The gallium nitride-based light-emitting diode according to claim 1, wherein: the P-type electron blocking layer changes in polarity, and the polarization charge at the interface with the light-emitting layer changes from a positive polarity charge to a negative polarity charge. The enable band is weakened downward, and the electron blocking layer is enhanced in electron blocking ability, but the hole blocking ability is weakened.

The gallium nitride based light emitting diode according to claim 1, wherein the N-type nitride layer is a gallium-polar nitride layer.

The gallium nitride based light emitting diode according to claim 1, wherein the p-type nitride layer and the p-type nitride contact layer are a combination of a nitrogen polarity, a gallium polarity or a nitrogen polarity and a gallium polarity.

[Claim 5] The gallium nitride-based light emitting diode according to claim 1, wherein the N-type nitride layer and the light-emitting layer are formed by an MOCVD epitaxial technique, and the electron blocking layer and the P-type nitride layer are formed. The P-type nitride contact layer is formed by molecular beam epitaxy.

[Claim 6] A method of fabricating a gallium nitride based light emitting diode, sequentially forming an N-type nitride layer, a light-emitting layer, an electron blocking layer, a P-type nitride layer, and a P-type nitride contact layer, wherein: the forming The luminescent layer is gallium polarity, the formed electron blocking layer is nitrogen polarity, and polarization inversion between the nitrogen polar electron blocking layer and the gallium polar luminescent layer reduces band bending caused by polarization.

[Claim 7] A method of fabricating a gallium nitride based light emitting diode according to claim 6, wherein

: The N-type nitride layer and the light-emitting layer were grown by MOCVD technique, and a nitrogen-polar electron blocking layer was grown by molecular beam epitaxy.

[Claim 8] The method for fabricating a gallium nitride based light emitting diode according to claim 6, wherein

: Under nitrogen-rich conditions, a nitrogen-polar electron blocking layer is grown by molecular beam epitaxy, that is, the molar amount of the group V source reaching the surface of the substrate is greater than the molar amount of the group III source. [Claim 9] A method of fabricating a gallium nitride based light emitting diode according to claim 6, wherein

: A nitrogen polar electron blocking layer, a p-type nitride layer, and a p-type nitride contact layer are grown by molecular beam epitaxy.

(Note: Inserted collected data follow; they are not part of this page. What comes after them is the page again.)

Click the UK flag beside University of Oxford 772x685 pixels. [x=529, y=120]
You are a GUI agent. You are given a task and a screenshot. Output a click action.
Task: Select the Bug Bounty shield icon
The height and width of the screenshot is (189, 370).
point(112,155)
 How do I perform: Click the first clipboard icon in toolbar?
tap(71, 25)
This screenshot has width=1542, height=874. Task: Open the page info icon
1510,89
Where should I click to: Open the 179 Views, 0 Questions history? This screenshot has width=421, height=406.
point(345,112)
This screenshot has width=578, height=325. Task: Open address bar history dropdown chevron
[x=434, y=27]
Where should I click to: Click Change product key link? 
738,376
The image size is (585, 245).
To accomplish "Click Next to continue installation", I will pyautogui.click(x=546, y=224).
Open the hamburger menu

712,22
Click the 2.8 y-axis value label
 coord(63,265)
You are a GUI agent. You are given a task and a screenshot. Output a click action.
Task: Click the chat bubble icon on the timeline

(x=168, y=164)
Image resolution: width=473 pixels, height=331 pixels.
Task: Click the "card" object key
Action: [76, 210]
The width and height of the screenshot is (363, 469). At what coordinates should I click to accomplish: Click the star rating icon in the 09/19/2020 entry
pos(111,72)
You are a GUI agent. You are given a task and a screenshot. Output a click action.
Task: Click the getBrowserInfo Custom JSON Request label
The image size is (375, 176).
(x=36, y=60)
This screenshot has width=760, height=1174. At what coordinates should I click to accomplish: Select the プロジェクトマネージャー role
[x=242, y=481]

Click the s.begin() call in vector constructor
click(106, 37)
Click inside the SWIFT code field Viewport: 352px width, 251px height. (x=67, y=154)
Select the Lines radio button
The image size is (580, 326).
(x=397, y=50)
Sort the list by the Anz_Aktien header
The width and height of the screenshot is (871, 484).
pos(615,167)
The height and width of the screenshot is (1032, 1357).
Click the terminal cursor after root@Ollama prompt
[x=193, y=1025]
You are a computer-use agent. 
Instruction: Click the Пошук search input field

[Claim 10] The method for preparing a gallium nitride-based light-emitting diode according to claim 9, wherein: the nitrogen-polarity electron blocking layer and the p-type nitride are grown by molecular beam epitaxy under nitrogen-rich growth conditions. The layer and the p-type nitride contact layer, that is, the molar amount of the group V source reaching the surface of the substrate is greater than the molar amount of the group III source.

[Claim 11] A method of fabricating a gallium nitride based light emitting diode according to claim 6, wherein

: In the gallium-rich growth condition, the p-type nitride layer and the p-type nitride contact layer are grown, that is, the molar amount of the group III source reaching the surface of the substrate is larger than the molar amount of the group V source.

[Claim 12] The method for producing a gallium nitride-based nitrogen according to claim 6, wherein the temperature of the nitrogen-polarity electron blocking layer grown by the molecular beam epitaxy is 700 to 1000 °C.